Stopping at the line that holds "766x633 pixels.", repeat the lines below exactly, starting from the very first and including that final line.

[Records excerpted from a collection]
*** Begin section ***
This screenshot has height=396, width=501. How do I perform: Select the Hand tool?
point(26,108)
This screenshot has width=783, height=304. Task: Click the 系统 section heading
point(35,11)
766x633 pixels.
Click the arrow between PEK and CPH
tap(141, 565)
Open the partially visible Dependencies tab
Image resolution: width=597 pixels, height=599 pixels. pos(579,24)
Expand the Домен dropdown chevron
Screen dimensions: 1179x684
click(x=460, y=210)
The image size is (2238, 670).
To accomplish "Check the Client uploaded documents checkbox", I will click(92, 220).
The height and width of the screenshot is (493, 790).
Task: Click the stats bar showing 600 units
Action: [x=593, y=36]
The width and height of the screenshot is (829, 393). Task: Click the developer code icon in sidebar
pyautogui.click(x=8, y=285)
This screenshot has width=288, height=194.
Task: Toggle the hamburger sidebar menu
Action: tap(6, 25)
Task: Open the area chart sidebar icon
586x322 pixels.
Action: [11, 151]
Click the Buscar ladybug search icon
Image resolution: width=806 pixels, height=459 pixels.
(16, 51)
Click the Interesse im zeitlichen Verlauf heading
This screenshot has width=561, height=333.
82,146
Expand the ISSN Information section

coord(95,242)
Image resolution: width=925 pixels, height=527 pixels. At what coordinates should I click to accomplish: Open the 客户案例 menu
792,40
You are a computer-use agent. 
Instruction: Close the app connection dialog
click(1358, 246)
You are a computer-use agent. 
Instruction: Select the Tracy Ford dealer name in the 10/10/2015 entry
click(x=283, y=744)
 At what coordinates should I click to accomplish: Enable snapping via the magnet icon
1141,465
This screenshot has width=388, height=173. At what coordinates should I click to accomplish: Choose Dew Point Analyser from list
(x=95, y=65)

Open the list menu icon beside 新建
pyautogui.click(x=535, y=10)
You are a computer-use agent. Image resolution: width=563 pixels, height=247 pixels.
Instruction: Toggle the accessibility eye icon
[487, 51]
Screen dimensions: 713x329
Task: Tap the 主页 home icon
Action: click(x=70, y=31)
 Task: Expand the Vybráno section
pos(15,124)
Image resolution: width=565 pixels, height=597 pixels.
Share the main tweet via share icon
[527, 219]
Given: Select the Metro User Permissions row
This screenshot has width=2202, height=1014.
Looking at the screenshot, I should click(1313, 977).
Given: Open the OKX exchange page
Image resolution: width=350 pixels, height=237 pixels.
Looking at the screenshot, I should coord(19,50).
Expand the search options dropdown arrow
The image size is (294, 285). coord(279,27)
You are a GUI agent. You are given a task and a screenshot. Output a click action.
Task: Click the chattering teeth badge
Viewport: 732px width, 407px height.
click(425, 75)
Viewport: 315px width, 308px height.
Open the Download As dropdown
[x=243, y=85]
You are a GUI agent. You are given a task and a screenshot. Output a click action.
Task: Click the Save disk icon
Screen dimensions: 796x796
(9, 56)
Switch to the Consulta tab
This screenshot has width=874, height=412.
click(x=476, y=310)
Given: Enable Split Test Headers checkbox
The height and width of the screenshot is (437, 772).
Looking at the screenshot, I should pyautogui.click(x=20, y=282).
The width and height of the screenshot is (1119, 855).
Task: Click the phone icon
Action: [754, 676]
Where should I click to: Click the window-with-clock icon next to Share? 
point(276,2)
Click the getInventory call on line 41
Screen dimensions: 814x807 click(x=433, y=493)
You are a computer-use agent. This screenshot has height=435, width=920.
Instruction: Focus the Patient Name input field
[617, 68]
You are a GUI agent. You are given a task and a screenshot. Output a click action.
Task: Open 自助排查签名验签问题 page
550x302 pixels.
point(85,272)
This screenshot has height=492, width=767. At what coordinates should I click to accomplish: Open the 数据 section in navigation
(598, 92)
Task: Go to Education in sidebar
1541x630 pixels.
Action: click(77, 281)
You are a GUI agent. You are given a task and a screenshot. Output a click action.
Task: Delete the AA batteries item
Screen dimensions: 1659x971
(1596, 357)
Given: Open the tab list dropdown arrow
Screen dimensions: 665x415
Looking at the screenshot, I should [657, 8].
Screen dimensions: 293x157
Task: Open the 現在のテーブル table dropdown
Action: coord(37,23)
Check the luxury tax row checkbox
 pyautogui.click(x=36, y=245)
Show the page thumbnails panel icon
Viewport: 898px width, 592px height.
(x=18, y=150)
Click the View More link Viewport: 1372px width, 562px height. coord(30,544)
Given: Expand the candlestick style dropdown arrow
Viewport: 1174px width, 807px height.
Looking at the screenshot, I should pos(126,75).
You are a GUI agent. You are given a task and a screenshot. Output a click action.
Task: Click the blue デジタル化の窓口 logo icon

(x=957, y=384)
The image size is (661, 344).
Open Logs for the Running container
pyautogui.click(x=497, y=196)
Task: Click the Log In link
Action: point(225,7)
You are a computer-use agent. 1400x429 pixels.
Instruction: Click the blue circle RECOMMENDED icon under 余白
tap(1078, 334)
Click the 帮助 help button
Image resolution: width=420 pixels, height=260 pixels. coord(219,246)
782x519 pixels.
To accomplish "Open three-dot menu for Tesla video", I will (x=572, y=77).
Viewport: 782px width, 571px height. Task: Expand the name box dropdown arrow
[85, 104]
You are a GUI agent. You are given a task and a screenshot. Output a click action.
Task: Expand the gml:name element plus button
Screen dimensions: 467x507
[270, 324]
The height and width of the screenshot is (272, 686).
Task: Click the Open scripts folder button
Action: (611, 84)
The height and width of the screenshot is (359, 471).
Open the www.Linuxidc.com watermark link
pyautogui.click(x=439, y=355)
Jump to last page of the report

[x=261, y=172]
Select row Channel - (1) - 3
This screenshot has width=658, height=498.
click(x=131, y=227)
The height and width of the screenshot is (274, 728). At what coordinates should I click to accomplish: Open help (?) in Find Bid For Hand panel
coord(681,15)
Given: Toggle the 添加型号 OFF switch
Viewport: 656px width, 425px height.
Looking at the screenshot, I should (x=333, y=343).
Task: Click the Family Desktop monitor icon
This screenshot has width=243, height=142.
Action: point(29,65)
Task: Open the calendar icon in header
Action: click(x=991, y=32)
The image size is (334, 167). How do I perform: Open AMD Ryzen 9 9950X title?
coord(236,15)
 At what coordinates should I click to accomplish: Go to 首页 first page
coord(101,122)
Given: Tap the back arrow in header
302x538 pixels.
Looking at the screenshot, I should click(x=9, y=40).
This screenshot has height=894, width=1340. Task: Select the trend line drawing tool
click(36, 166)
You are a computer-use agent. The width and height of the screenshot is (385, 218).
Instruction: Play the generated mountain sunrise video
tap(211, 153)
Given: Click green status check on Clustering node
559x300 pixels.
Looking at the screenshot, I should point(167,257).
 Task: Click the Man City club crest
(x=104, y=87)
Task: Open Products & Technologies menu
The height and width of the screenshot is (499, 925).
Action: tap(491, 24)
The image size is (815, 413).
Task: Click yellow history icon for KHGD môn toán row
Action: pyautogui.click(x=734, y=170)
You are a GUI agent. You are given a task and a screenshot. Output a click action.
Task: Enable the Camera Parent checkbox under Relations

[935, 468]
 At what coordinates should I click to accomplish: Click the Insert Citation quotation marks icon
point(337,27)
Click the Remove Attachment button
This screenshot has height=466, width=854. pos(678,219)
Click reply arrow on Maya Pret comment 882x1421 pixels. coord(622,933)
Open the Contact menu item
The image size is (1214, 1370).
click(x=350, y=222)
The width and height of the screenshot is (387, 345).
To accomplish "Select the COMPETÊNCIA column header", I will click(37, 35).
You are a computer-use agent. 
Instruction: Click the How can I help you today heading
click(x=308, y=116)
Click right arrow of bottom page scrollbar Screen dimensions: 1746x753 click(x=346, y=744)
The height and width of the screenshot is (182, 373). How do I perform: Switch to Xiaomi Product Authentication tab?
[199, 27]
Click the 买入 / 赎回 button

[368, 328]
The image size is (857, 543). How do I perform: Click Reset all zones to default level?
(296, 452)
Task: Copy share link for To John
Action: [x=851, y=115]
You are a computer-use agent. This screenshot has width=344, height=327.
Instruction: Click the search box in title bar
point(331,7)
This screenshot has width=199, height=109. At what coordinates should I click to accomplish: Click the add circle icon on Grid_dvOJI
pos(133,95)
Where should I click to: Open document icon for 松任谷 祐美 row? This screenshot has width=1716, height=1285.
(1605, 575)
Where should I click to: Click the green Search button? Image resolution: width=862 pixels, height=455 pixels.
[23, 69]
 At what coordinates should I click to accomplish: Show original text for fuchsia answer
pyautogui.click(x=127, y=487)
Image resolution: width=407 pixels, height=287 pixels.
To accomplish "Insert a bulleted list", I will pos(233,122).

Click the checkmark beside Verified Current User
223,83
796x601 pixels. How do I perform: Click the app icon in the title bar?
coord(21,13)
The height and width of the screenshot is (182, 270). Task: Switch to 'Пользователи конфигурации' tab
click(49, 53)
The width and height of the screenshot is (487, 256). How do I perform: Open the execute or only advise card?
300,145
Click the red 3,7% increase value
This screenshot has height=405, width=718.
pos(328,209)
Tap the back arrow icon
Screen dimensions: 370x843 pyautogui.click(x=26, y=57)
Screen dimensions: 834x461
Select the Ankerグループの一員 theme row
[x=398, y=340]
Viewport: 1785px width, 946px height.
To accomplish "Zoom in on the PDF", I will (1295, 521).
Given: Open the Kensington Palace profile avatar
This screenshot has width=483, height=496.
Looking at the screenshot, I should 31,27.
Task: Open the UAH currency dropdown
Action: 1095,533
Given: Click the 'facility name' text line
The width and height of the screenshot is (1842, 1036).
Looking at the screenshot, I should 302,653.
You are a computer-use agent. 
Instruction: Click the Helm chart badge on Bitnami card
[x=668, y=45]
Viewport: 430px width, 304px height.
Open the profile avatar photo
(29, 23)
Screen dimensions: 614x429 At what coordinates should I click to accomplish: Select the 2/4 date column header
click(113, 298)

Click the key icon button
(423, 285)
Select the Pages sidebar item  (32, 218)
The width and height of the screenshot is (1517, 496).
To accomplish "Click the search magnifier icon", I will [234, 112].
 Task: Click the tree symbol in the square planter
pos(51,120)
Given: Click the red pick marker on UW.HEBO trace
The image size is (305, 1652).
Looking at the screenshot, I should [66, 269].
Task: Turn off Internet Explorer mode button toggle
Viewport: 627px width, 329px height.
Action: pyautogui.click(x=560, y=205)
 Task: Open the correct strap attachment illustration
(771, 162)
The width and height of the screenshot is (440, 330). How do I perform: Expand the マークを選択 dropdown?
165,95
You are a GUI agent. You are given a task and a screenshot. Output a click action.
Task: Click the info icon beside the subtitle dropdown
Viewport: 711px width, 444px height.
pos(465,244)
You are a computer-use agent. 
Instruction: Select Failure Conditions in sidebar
*** End section ***
» **RESULT FOR THIS EXERCISE**:
This screenshot has height=396, width=501. How do I perform: Select the Hand tool?
point(26,108)
This screenshot has width=783, height=304. Task: Click the 系统 section heading
point(35,11)
766x633 pixels.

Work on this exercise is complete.